It costs more to be poor these days. Even minimum wage jobs, such as those at Wal-Mart and Target, now require online applications. That's why the FCC Wireline Competition Bureau is funding 14 pilot projects to expand broadband adoption through its Lifeline program. According to the FCC, "Located in 21 states and Puerto Rico, the pilots will also provide broadband for nearly 75,000 low-income consumers who now lack service." The program will run for 18 months, beginning on Feb. 1, 2013.
The FCC deems the project essential because of the drastically lower broadband adoption rate among low-income households. "Fewer than 36 percent of families with incomes less than $25,000 subscribe to broadband at home, compared to nearly 92 percent of families with incomes over $75,000," said the FCC.

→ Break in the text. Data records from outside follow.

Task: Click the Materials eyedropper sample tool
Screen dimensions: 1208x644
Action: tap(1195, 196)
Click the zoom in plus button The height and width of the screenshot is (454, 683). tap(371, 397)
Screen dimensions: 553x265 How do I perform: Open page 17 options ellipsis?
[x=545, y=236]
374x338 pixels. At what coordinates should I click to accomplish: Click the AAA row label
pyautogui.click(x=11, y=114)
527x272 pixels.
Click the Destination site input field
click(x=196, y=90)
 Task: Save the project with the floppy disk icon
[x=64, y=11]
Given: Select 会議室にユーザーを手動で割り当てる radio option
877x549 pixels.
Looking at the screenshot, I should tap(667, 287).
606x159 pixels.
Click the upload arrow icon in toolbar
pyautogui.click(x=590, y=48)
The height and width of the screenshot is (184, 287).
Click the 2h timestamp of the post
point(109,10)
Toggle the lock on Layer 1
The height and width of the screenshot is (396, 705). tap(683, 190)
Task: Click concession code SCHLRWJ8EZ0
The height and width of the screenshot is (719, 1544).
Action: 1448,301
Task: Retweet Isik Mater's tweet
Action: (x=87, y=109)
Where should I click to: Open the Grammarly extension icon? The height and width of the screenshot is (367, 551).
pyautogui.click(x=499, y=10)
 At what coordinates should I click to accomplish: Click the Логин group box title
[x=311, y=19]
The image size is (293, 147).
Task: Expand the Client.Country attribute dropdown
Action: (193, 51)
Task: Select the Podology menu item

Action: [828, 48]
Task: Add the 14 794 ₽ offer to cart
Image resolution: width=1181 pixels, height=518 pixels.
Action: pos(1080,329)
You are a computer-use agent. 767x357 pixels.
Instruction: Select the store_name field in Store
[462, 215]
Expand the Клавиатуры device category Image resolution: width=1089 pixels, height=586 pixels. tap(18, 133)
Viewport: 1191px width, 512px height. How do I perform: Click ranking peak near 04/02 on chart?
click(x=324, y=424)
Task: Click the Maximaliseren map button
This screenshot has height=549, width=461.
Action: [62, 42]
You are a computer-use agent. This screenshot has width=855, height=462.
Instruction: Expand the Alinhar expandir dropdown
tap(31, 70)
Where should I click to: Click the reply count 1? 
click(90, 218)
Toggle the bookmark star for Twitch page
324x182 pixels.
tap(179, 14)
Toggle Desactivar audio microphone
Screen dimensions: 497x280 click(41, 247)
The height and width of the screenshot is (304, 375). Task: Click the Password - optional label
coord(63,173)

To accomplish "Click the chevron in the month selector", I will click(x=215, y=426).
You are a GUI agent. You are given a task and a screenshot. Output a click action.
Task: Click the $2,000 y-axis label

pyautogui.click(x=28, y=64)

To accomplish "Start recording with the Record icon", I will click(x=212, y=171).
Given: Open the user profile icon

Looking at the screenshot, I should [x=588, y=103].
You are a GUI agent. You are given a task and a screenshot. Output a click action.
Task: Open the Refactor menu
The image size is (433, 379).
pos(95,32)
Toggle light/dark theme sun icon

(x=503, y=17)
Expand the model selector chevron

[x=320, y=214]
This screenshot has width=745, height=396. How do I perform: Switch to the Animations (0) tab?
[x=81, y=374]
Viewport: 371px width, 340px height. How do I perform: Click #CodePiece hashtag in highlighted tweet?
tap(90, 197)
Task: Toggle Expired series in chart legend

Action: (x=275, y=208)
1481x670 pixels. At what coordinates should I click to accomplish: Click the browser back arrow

The pilots will test how best to use the Lifeline program to expand broadband. There will be five wireless, seven wireline and two offering both over a variety of geographic areas. "Seven will test discounted service in rural areas, including two on Tribal lands, and seven will test discounted service in urban and suburban areas."
The 14 chosen pilots include the Ohio and West Virginia locations of Frontier Communications Corporation, a CWA-represented company. Others range from Vermont to the tribal areas of Arizona, from New York State to Puerto Rico.
The program is being funded by $14 million gained from savings in Lifeline reforms.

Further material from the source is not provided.